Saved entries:
= Beginning of Section =

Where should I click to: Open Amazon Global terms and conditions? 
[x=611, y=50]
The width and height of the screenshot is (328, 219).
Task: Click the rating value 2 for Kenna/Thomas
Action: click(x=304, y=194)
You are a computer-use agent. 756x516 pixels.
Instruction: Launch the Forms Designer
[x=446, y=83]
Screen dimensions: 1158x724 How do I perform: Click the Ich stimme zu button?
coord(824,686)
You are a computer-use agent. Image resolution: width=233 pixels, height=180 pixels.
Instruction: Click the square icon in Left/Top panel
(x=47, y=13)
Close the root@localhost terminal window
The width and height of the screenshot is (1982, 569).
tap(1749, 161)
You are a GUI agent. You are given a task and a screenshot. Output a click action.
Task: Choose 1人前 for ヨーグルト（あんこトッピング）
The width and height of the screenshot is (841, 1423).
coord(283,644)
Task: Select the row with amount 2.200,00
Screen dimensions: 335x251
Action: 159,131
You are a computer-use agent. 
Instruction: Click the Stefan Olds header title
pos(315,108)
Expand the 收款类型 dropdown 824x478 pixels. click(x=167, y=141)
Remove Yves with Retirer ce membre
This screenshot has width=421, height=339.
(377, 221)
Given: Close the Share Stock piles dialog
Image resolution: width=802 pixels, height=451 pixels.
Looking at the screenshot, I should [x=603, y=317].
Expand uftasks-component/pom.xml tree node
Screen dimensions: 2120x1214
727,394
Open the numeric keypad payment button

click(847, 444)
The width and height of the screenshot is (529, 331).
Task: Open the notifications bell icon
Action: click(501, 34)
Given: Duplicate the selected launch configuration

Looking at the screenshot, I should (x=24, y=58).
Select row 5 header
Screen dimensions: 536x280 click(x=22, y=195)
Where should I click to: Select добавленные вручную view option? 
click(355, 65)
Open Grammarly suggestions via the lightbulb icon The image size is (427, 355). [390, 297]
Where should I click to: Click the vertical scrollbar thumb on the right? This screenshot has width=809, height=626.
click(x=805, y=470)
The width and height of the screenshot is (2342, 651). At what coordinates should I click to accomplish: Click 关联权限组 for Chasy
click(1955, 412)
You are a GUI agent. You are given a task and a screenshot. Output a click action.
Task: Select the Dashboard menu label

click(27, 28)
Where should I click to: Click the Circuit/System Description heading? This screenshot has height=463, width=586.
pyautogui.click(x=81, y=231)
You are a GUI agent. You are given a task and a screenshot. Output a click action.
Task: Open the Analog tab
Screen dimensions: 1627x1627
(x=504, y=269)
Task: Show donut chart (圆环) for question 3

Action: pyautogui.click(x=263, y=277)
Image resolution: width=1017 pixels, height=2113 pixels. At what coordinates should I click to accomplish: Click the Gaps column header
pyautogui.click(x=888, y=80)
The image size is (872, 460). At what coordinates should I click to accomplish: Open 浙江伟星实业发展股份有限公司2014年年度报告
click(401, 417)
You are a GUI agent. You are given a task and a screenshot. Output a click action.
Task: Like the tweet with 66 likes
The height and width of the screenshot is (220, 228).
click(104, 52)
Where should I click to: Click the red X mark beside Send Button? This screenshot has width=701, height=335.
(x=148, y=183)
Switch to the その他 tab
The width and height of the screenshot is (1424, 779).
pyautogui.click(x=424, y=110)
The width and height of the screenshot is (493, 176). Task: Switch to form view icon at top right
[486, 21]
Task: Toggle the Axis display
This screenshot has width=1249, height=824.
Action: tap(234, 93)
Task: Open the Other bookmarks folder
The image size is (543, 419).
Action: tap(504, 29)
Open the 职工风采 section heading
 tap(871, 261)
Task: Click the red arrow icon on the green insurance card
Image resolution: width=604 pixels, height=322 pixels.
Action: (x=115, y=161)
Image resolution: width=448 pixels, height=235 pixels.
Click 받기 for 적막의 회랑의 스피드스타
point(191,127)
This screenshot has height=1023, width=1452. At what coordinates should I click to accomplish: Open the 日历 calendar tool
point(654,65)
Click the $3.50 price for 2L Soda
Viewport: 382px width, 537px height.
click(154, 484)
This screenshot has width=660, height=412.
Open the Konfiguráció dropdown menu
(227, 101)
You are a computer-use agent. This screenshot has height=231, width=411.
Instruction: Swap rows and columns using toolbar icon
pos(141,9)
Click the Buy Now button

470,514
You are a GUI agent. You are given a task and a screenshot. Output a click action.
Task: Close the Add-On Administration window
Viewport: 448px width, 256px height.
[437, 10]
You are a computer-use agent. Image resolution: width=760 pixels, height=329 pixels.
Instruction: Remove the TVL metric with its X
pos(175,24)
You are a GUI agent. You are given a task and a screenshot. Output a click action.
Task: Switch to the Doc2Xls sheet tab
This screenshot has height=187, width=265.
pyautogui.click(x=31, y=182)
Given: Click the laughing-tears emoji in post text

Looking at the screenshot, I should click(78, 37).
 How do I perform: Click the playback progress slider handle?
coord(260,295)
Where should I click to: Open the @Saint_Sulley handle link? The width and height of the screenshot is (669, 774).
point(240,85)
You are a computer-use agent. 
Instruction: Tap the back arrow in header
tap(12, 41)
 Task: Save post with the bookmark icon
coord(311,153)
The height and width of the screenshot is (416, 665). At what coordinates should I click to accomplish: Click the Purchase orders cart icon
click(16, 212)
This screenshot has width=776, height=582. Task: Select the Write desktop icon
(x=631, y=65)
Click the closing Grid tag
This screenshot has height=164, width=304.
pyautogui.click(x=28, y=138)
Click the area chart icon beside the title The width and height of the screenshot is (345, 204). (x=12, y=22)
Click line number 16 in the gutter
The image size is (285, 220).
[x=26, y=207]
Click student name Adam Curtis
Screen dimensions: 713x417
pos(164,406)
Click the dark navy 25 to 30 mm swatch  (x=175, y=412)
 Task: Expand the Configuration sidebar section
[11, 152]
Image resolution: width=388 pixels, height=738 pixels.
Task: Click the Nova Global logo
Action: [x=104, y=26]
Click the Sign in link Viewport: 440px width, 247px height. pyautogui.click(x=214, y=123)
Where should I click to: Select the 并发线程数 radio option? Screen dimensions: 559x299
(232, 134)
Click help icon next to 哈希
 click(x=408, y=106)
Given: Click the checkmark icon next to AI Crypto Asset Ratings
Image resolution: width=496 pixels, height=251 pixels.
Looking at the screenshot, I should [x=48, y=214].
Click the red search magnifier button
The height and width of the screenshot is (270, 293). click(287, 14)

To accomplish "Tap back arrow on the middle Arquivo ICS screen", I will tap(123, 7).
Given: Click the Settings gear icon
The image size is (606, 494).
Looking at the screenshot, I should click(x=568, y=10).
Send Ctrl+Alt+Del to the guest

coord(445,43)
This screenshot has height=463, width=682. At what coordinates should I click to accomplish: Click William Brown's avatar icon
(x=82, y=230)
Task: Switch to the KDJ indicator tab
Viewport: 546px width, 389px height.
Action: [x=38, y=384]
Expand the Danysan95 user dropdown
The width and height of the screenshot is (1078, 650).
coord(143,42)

= End of Section =

WORK TASK → Each record needs to be duplicated exactly.

RESPONSE →
Where should I click to: Open Amazon Global terms and conditions? 
[x=611, y=50]
The width and height of the screenshot is (328, 219).
Task: Click the rating value 2 for Kenna/Thomas
Action: click(x=304, y=194)
You are a computer-use agent. 756x516 pixels.
Instruction: Launch the Forms Designer
[x=446, y=83]
Screen dimensions: 1158x724 How do I perform: Click the Ich stimme zu button?
coord(824,686)
You are a computer-use agent. Image resolution: width=233 pixels, height=180 pixels.
Instruction: Click the square icon in Left/Top panel
(x=47, y=13)
Close the root@localhost terminal window
The width and height of the screenshot is (1982, 569).
tap(1749, 161)
You are a GUI agent. You are given a task and a screenshot. Output a click action.
Task: Choose 1人前 for ヨーグルト（あんこトッピング）
The width and height of the screenshot is (841, 1423).
coord(283,644)
Task: Select the row with amount 2.200,00
Screen dimensions: 335x251
Action: 159,131
You are a computer-use agent. 
Instruction: Click the Stefan Olds header title
pos(315,108)
Expand the 收款类型 dropdown 824x478 pixels. click(x=167, y=141)
Remove Yves with Retirer ce membre
This screenshot has width=421, height=339.
(377, 221)
Given: Close the Share Stock piles dialog
Image resolution: width=802 pixels, height=451 pixels.
Looking at the screenshot, I should [x=603, y=317].
Expand uftasks-component/pom.xml tree node
Screen dimensions: 2120x1214
727,394
Open the numeric keypad payment button

click(847, 444)
The width and height of the screenshot is (529, 331).
Task: Open the notifications bell icon
Action: click(501, 34)
Given: Duplicate the selected launch configuration

Looking at the screenshot, I should (x=24, y=58).
Select row 5 header
Screen dimensions: 536x280 click(x=22, y=195)
Where should I click to: Select добавленные вручную view option? 
click(355, 65)
Open Grammarly suggestions via the lightbulb icon The image size is (427, 355). [390, 297]
Where should I click to: Click the vertical scrollbar thumb on the right? This screenshot has width=809, height=626.
click(x=805, y=470)
The width and height of the screenshot is (2342, 651). At what coordinates should I click to accomplish: Click 关联权限组 for Chasy
click(1955, 412)
You are a GUI agent. You are given a task and a screenshot. Output a click action.
Task: Select the Dashboard menu label

click(27, 28)
Where should I click to: Click the Circuit/System Description heading? This screenshot has height=463, width=586.
pyautogui.click(x=81, y=231)
You are a GUI agent. You are given a task and a screenshot. Output a click action.
Task: Open the Analog tab
Screen dimensions: 1627x1627
(x=504, y=269)
Task: Show donut chart (圆环) for question 3

Action: pyautogui.click(x=263, y=277)
Image resolution: width=1017 pixels, height=2113 pixels. At what coordinates should I click to accomplish: Click the Gaps column header
pyautogui.click(x=888, y=80)
The image size is (872, 460). At what coordinates should I click to accomplish: Open 浙江伟星实业发展股份有限公司2014年年度报告
click(401, 417)
You are a GUI agent. You are given a task and a screenshot. Output a click action.
Task: Like the tweet with 66 likes
The height and width of the screenshot is (220, 228).
click(104, 52)
Where should I click to: Click the red X mark beside Send Button? This screenshot has width=701, height=335.
(x=148, y=183)
Switch to the その他 tab
The width and height of the screenshot is (1424, 779).
pyautogui.click(x=424, y=110)
The width and height of the screenshot is (493, 176). Task: Switch to form view icon at top right
[486, 21]
Task: Toggle the Axis display
This screenshot has width=1249, height=824.
Action: tap(234, 93)
Task: Open the Other bookmarks folder
The image size is (543, 419).
Action: tap(504, 29)
Open the 职工风采 section heading
 tap(871, 261)
Task: Click the red arrow icon on the green insurance card
Image resolution: width=604 pixels, height=322 pixels.
Action: (x=115, y=161)
Image resolution: width=448 pixels, height=235 pixels.
Click 받기 for 적막의 회랑의 스피드스타
point(191,127)
This screenshot has height=1023, width=1452. At what coordinates should I click to accomplish: Open the 日历 calendar tool
point(654,65)
Click the $3.50 price for 2L Soda
Viewport: 382px width, 537px height.
click(154, 484)
This screenshot has width=660, height=412.
Open the Konfiguráció dropdown menu
(227, 101)
You are a computer-use agent. This screenshot has height=231, width=411.
Instruction: Swap rows and columns using toolbar icon
pos(141,9)
Click the Buy Now button

470,514
You are a GUI agent. You are given a task and a screenshot. Output a click action.
Task: Close the Add-On Administration window
Viewport: 448px width, 256px height.
[437, 10]
You are a computer-use agent. Image resolution: width=760 pixels, height=329 pixels.
Instruction: Remove the TVL metric with its X
pos(175,24)
You are a GUI agent. You are given a task and a screenshot. Output a click action.
Task: Switch to the Doc2Xls sheet tab
This screenshot has height=187, width=265.
pyautogui.click(x=31, y=182)
Given: Click the laughing-tears emoji in post text

Looking at the screenshot, I should click(78, 37).
 How do I perform: Click the playback progress slider handle?
coord(260,295)
Where should I click to: Open the @Saint_Sulley handle link? The width and height of the screenshot is (669, 774).
point(240,85)
You are a computer-use agent. 
Instruction: Tap the back arrow in header
tap(12, 41)
 Task: Save post with the bookmark icon
coord(311,153)
The height and width of the screenshot is (416, 665). At what coordinates should I click to accomplish: Click the Purchase orders cart icon
click(16, 212)
This screenshot has width=776, height=582. Task: Select the Write desktop icon
(x=631, y=65)
Click the closing Grid tag
This screenshot has height=164, width=304.
pyautogui.click(x=28, y=138)
Click the area chart icon beside the title The width and height of the screenshot is (345, 204). (x=12, y=22)
Click line number 16 in the gutter
The image size is (285, 220).
[x=26, y=207]
Click student name Adam Curtis
Screen dimensions: 713x417
pos(164,406)
Click the dark navy 25 to 30 mm swatch  (x=175, y=412)
 Task: Expand the Configuration sidebar section
[11, 152]
Image resolution: width=388 pixels, height=738 pixels.
Task: Click the Nova Global logo
Action: [x=104, y=26]
Click the Sign in link Viewport: 440px width, 247px height. pyautogui.click(x=214, y=123)
Where should I click to: Select the 并发线程数 radio option? Screen dimensions: 559x299
(232, 134)
Click help icon next to 哈希
 click(x=408, y=106)
Given: Click the checkmark icon next to AI Crypto Asset Ratings
Image resolution: width=496 pixels, height=251 pixels.
Looking at the screenshot, I should [x=48, y=214].
Click the red search magnifier button
The height and width of the screenshot is (270, 293). click(287, 14)

To accomplish "Tap back arrow on the middle Arquivo ICS screen", I will tap(123, 7).
Given: Click the Settings gear icon
The image size is (606, 494).
Looking at the screenshot, I should click(x=568, y=10).
Send Ctrl+Alt+Del to the guest

coord(445,43)
This screenshot has height=463, width=682. At what coordinates should I click to accomplish: Click William Brown's avatar icon
(x=82, y=230)
Task: Switch to the KDJ indicator tab
Viewport: 546px width, 389px height.
Action: [x=38, y=384]
Expand the Danysan95 user dropdown
The width and height of the screenshot is (1078, 650).
coord(143,42)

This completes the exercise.